Pounamuella ramsayi
- Conservation status: Not Threatened (NZ TCS)

Scientific classification
- Kingdom: Animalia
- Phylum: Arthropoda
- Subphylum: Chelicerata
- Class: Arachnida
- Order: Araneae
- Infraorder: Araneomorphae
- Family: Orsolobidae
- Genus: Pounamuella
- Species: P. ramsayi
- Binomial name: Pounamuella ramsayi (Forster, 1956)
- Synonyms: Pounamua vulgaris ramsayi

= Pounamuella ramsayi =

- Authority: (Forster, 1956)
- Conservation status: NT
- Synonyms: Pounamua vulgaris ramsayi

Species of spider

Pounamuella ramsayi is a species of Orsolobidae. The species is endemic to New Zealand.

==Taxonomy==
This species was described as Pounamua vulgaris ramsayi (a subspecies) in 1956 by Ray Forster from a male specimen collected in Fiordland.

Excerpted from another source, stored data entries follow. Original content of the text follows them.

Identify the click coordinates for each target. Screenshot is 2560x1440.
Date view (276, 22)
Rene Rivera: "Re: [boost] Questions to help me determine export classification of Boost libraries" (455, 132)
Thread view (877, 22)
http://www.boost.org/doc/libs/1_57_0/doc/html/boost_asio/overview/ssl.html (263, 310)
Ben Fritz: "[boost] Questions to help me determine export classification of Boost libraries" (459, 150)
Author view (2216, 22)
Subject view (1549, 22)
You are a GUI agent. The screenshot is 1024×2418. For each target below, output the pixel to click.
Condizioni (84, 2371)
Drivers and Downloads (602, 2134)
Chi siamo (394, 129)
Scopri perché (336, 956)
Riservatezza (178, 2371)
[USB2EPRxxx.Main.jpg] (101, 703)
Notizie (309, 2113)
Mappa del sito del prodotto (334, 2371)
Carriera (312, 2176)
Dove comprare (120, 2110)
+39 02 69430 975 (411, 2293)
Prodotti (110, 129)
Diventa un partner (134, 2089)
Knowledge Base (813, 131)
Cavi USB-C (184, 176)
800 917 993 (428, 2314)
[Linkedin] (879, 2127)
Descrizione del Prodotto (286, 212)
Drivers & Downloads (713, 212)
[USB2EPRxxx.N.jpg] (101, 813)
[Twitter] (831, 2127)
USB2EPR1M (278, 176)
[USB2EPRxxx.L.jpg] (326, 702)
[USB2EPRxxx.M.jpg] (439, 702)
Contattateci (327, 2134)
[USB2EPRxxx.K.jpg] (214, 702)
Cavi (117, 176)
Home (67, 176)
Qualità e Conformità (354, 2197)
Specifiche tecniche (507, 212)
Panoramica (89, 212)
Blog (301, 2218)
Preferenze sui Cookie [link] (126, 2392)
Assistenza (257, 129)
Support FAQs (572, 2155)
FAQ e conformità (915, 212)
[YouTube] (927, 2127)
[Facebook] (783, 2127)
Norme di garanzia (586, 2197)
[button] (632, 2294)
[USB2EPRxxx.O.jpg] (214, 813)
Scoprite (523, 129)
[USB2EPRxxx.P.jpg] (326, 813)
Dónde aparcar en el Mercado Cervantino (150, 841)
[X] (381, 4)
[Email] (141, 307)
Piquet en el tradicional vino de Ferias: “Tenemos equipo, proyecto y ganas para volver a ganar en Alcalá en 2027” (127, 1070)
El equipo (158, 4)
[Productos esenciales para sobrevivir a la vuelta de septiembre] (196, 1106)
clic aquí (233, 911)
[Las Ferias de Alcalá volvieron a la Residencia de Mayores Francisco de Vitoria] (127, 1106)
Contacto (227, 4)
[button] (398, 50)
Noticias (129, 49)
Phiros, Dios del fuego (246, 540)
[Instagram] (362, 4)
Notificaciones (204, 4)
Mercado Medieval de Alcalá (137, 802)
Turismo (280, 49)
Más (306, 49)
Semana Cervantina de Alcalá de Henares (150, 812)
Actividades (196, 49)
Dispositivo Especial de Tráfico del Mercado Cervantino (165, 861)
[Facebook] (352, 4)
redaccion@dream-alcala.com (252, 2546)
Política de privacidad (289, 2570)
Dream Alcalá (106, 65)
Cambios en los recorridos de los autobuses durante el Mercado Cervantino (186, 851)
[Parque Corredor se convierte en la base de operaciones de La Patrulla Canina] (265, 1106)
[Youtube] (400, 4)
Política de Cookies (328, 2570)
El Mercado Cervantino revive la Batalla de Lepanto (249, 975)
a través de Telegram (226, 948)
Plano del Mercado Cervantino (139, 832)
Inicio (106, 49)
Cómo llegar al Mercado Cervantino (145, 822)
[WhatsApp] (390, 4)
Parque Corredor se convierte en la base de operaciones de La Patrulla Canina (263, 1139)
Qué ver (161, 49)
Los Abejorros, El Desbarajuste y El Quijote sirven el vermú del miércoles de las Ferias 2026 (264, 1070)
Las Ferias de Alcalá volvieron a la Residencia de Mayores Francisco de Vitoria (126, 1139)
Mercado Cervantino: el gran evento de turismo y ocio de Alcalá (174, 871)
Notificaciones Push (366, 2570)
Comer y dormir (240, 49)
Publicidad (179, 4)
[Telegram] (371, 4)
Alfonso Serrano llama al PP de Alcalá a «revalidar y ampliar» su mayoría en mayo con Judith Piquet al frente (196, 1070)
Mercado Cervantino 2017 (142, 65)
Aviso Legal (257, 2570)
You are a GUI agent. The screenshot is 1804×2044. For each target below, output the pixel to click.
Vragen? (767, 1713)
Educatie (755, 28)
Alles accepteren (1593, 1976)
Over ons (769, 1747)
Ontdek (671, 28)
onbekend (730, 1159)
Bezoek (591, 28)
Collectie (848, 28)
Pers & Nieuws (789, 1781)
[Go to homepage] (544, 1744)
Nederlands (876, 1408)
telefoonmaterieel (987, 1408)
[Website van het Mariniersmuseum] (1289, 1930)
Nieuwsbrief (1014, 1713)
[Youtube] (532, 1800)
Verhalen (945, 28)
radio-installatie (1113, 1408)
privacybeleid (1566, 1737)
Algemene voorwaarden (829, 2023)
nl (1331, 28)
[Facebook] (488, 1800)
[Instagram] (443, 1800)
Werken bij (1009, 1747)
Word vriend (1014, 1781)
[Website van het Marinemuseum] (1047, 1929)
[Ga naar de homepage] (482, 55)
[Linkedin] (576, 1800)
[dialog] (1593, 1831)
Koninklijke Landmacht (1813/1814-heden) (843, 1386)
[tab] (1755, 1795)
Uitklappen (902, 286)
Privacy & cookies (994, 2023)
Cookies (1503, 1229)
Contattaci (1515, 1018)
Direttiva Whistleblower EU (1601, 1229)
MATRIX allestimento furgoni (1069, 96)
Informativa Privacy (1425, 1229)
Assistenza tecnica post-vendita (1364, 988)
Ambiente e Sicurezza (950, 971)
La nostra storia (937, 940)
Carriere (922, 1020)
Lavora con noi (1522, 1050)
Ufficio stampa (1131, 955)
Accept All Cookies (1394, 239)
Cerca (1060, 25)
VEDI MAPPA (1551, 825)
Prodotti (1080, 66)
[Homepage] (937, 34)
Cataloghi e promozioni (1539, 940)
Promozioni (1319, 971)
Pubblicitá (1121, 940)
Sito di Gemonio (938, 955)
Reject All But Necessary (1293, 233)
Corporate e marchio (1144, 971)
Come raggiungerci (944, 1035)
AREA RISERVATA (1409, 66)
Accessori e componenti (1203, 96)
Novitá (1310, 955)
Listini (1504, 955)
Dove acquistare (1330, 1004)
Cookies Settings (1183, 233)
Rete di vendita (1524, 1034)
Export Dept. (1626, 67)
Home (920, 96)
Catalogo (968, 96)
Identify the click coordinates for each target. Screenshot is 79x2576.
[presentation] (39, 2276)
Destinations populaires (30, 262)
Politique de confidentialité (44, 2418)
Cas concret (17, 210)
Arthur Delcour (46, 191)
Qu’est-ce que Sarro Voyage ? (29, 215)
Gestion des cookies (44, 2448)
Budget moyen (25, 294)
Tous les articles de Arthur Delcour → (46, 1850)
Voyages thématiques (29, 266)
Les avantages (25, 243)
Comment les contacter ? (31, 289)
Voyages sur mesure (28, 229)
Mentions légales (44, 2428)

This subspecies was changed to a species in 1985. The holotype is stored in Canterbury Museum.

==Description==
The male is recorded at 1.61mm whereas the female is recorded at 2.11mm. This male is coloured with pale yellow-brown legs, a brown carapace and a nearly uniform purple abdomen. The female is similar to the male.

==Distribution==
This species is only known from Fiordland, New Zealand.

==Conservation status==
Under the New Zealand Threat Classification System, this species is listed as "Not Threatened".